Hat das Laufwerk bzw. die HDD es überlebt?


----------



## holyobama (11. Juni 2011)

kann ich nicht sagen, trau mich nicht mehr den einzuschalten, und kann sie auch nicht an nen andern pc anschließen


----------



## Abufaso (11. Juni 2011)

Ok also anschalten würd ich es auch nicht mehr
Versuch doch einfach mal das NT einzuschicken oder umzutauschen.


----------



## GoldenMic (11. Juni 2011)

Wie der Pin ist weg? 
Hängt der noch am Netzteil oder was?
Von welchem Kabel war das denn genau?


----------



## holyobama (11. Juni 2011)

der war ans nt angesteckt, zur stromversorgung für festplatten


----------



## HAWX (11. Juni 2011)

GoldenMic schrieb:
			
		

> Wie der Pin ist weg?
> Hängt der noch am Netzteil oder was?
> Von welchem Kabel war das denn genau?



Das versteh ich jetzt auch nicht Ich mein entweder der ist geschmolzen oder "rausgeflutscht" Der kann ja nicht weg sein!


----------



## X6Sixcore (11. Juni 2011)

Bist Du Dir ganz sicher, dass Du auch keines der Kabel irgendwo ungünstig lang gelegt hast und es beim Schließen des Gehäuses so doof gequetscht worden ist, dass ein kurzer entstanden ist?

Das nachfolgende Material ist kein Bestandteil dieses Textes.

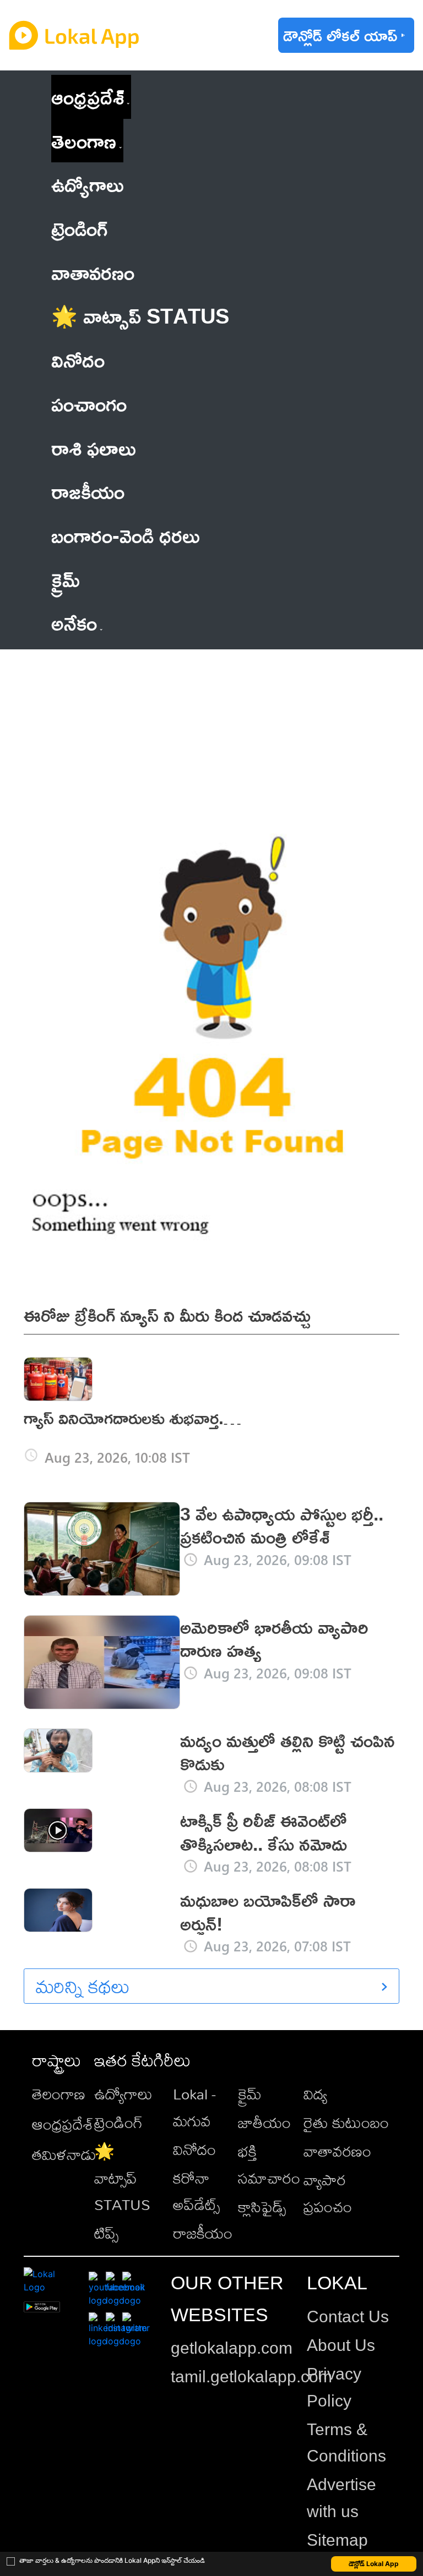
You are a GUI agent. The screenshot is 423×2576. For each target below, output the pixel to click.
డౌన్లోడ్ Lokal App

Ist der niederohmig genug, muss nicht mal die OCP ansprechen, kann aber gleichzeitig innen drin das Qualmen anfangen...

MfG


----------



## holyobama (11. Juni 2011)

nein da is nichts gequetscht


----------



## Stefan@be quiet! (11. Juni 2011)

Hallo

Der Stecker schaut relativ normal aus.
Hast du deinen Rechner schon in seine einzelnen Bestandteile zerlegt und jedes einzelne Bauteil optisch sowie nach dem Geruch überprüft?

Zu dem Stecker:
Was meinst du genau bei dem Stecker?
Könntest du eventuell kenntlich machen, worauf du hinaus möchtest? (an dem fehlenden Pin entnehme ich, dass es sich hier um einen Stecker für ein Kabel handelt, das über keine S-ATA Steckverbinder verfügt)


----------



## SPIRITus-96 (13. Juni 2011)

GoldenMic schrieb:


> Die Kondensatoren haben noch genug Saft um nen Menhscnen zu töten.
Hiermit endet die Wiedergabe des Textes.